前にマイクの待ち受けに鮮やかな白い毛をもった美しい狼になった福音の姿があったが他にも翼をもった大型の猫化になっている姿を待ち受けにしたイレイザーに見せてもらった。
完全擬態の他に一部擬態もできるがまだ精密な個性操作が出来ず完全擬態の方がやりやすいとのこと。
しかし擬態しないで持っている肉体の強化や髪は肉眼では見えない触覚の糸を出す超触覚を持っておりまだ完全とまではいかないがそれでも探知や戦闘面で活躍できるであろう。
むしろここまでできてなんで個性名が【美食家】なんだろう?と聞いたヒーロー達がそろって首を傾げた。
うらやむ視線ももはや当たり前になりスルースキルが上がったマイクは素早くしかしよく味わって完食した。
「あ~」と落胆する声もするがこれは!俺の為に!わざわざ朝早く作ってくれたの!!
「相変わらず美味しそうな匂いだね」
「校長!」
ひょっこりと職員室に入ってきたネズミでありながこの学校の校長を務めている根津はヒーロー達が集まっているマイクたちのデスクに近寄った。
「そういえばそろそろ受験シーズンだけど・・・推薦じゃなく一般で受けるって聞いたけど本当にいいのかい?」
「え?ああ・・あいつ自身どれだけヒーローとして通用するか実力をためしたいと言ってたんで」
複数で強い個性を持ちプロヒーロー達からもお墨付き(胃的にも)をもらいながらも慢心せず挑む姿は保護者として、先生という職業柄で見ても嬉しい姿勢である。
「うんうん、あの子なら十分に受かるだろうね・・・・今のうちにこれを渡しておいてくれないか?」
「え?はあ・・・てっ、コレ!」
そう言ってポンとマイクのデスクに折りたたんだメモ書きを置いた。
その紙を開くとネギや梅などネズミが食べてはいけない食材が書かれていた。
「バナナやリンゴも迷ったけどあの子の個性から出てきた食材ならいけるかもしれないから除外したよ!」
「作らせる気満々かよ!!!」
ちゃっかり抜け目ない校長であった。
「ひぃ兄?これ・・・」
「すまん・・・多勢の圧に負けちまった」
福音の両手には食材などの書かれたメモ書きがいっぱい載っている。
根津校長を発端に他にも美容にいい食材やら未知の食材のリクエストなどマイクに書いた紙を押し付けた。

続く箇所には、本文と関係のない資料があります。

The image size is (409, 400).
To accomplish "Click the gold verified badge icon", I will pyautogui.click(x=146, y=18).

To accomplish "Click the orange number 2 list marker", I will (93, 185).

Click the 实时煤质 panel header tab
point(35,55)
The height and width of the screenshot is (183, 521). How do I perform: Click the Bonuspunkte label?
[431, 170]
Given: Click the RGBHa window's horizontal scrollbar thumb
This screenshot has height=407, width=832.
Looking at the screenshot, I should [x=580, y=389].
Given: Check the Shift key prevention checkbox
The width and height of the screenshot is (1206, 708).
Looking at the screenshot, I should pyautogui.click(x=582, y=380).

拒もうものなら個性を使ってでもお前の弁当を毎日狙いにいくとまで言う始末。
「・・・諦めろ」
と一言いう相澤についに頭を抱えて頷くほかなかった。
というか受かる前提で話を進めんな!いやうちの子は絶対受かるだろうけど!!
受かったらまず間違いなく迫られるであろう福音に不甲斐なさと申し訳なさにしばらく福音を抱きしめ全力で撫でて謝るひざしを見ておろおろするも大きな背中に手をまわしポンポンとあやす姿は息子というよりよm・・・・
げふんげふん
今日も仲よろしい家族である。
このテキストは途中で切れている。